I wonder if graphite is the answer.


----------



## mikey (Jun 2, 2019)

I tend to clean my scroll chucks on a regular basis and have come to prefer Super Lube products for all my chucks. I use their oil (sparingly) to lube the jaw guides and scroll and their grease for everything behind the scroll. 

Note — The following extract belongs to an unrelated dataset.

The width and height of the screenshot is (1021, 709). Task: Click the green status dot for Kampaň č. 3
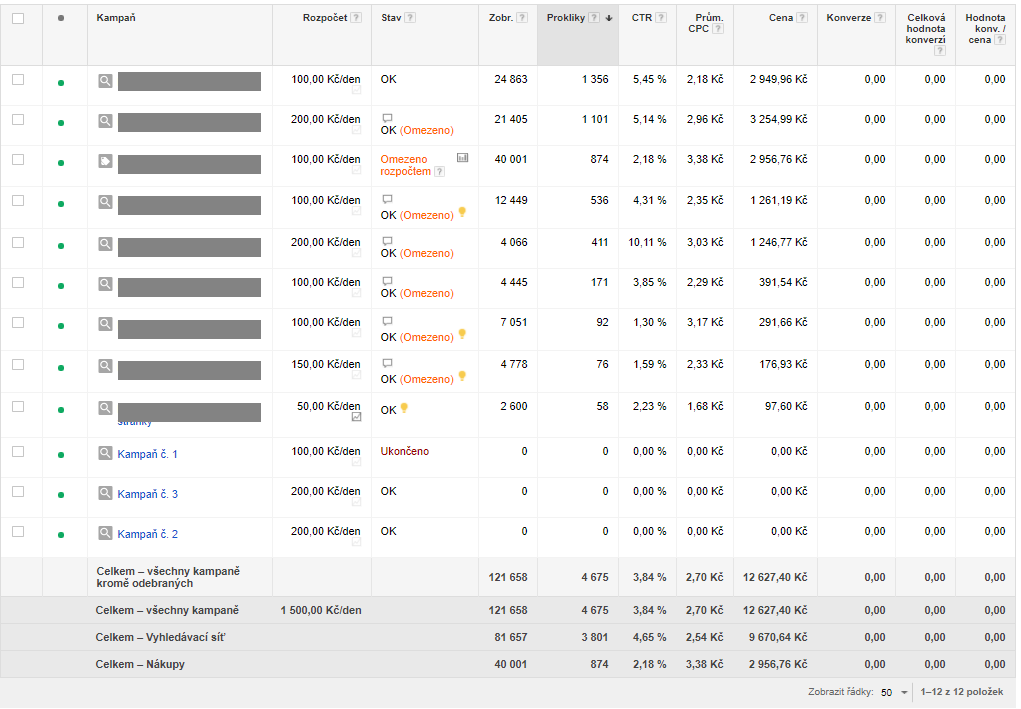61,495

The biggest cause of wear on our chucks is the user. If you have grit and chips in there, take the chuck down and clean it. If you think that one kind of lubricant or another is the magic stuff that will prevent wear, you're fooling yourself.


----------



## darkzero (Jun 2, 2019)

I use Fuchs Gleitmo 805 grease (don't need fancy grease like this though) on the backside of the scroll for the pinion(s). I use oil for the actual scroll (front side for the jaws), Vactra #4 to be exact. I used to use a very light coat of spray lithium & also used dry moly in the past. I prefer oil though, just have to deal with the oil fling when freshly lubed.


----------



## Bob Korves (Jun 2, 2019)

mikey said:


> The biggest cause of wear on our chucks is the user.

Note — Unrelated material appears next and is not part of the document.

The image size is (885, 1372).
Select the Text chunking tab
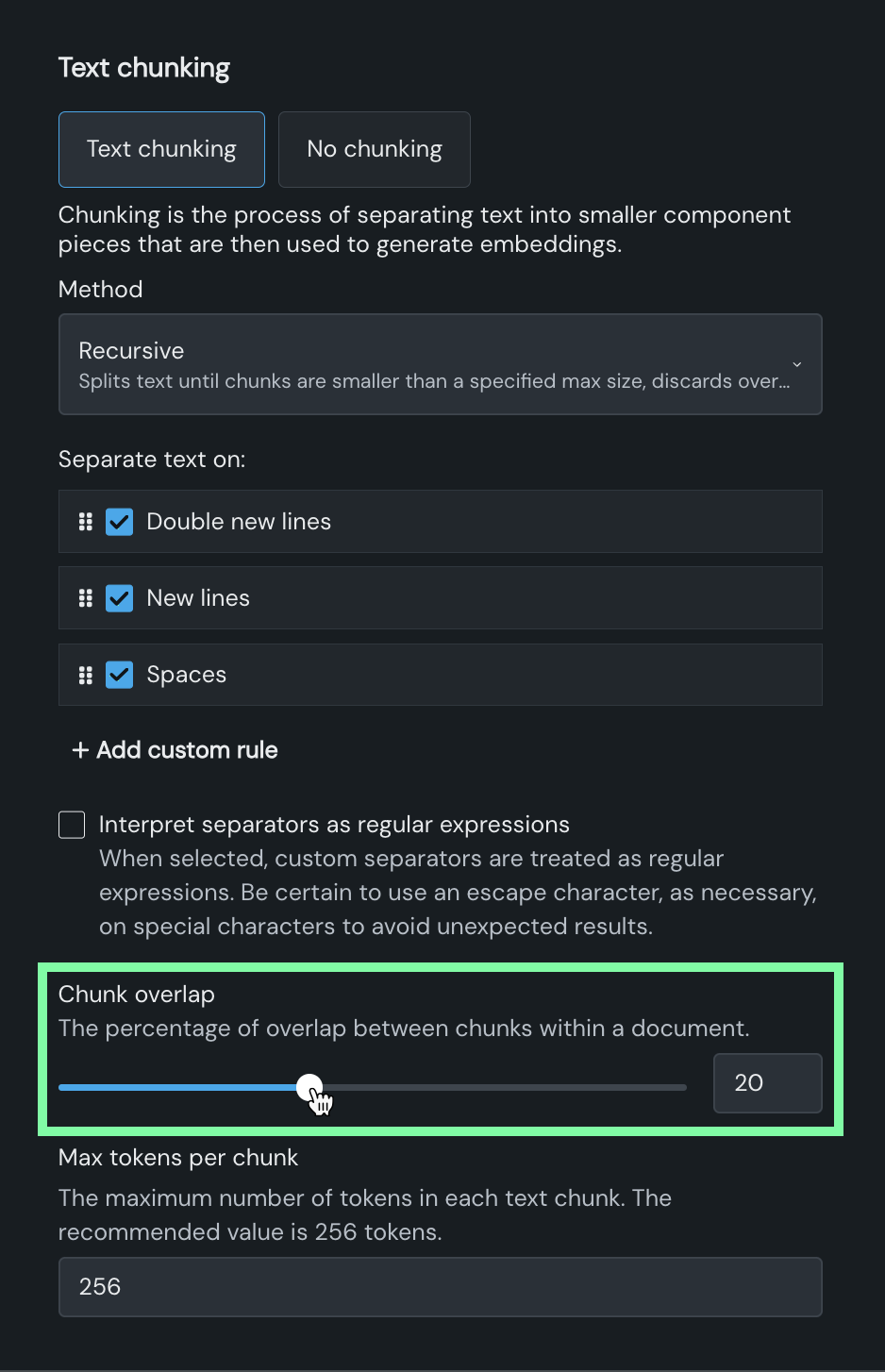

Indeed.  Never cleaning or lubing, and using a length of  pipe to gronk it down even tighter...


----------



## mikey (Jun 2, 2019)

darkzero said:


> I prefer oil though, just have to deal with the oil fling when freshly lubed.



Yeah, and I've got the vertically striped T-shirts to prove it!


----------



## Latinrascalrg1 (Jun 2, 2019)

Man i sure hope those Rounds weren't the "swarf" clogging up that chuck but i guess it gives a whole new meaning to the saying, "Get the Lead Out!" Lol


----------



## TonyBen (Jun 2, 2019)

Ha! Thanks guys. I used a very light coat of way oil on the scroll. I stoned the scroll face to remove the burrs from the previous user's debris. I detail cleaned everything and greased the back gears. It's all back together now.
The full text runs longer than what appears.